▸ **EXERCISE**
Show each line of the items below that contains the string "before".

▸ **RAW RECORDS**
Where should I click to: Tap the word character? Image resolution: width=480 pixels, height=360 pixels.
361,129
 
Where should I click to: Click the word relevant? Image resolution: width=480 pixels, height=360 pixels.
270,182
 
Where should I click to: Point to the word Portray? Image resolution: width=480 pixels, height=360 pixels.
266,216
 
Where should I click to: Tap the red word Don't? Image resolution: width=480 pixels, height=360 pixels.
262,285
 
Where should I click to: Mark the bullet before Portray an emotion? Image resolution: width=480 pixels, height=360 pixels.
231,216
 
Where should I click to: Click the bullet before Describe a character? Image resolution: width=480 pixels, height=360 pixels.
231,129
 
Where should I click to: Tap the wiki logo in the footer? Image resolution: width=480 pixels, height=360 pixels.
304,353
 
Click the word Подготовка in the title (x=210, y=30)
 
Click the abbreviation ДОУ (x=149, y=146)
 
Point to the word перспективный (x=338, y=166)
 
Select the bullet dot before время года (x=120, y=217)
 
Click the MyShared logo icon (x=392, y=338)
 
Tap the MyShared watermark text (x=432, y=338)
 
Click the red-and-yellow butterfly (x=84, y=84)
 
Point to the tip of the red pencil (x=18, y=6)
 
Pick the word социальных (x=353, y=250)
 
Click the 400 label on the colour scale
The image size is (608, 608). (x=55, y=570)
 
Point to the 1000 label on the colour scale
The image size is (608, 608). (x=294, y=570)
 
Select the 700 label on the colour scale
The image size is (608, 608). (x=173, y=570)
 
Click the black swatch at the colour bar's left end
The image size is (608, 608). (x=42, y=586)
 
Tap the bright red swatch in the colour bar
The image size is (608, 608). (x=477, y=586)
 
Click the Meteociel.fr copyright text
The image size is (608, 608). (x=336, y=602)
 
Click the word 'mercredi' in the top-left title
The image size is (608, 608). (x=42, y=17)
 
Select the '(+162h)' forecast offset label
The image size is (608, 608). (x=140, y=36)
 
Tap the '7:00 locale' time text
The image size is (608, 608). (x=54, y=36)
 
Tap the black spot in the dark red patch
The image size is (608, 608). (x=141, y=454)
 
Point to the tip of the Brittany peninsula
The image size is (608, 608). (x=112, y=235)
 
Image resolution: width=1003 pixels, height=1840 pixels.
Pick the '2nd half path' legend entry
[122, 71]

▸ **THE RESULT**
Where should I click to: Mark the bullet before Portray an emotion? Image resolution: width=480 pixels, height=360 pixels.
Where should I click to: Click the bullet before Describe a character? Image resolution: width=480 pixels, height=360 pixels.
Select the bullet dot before время года (x=120, y=217)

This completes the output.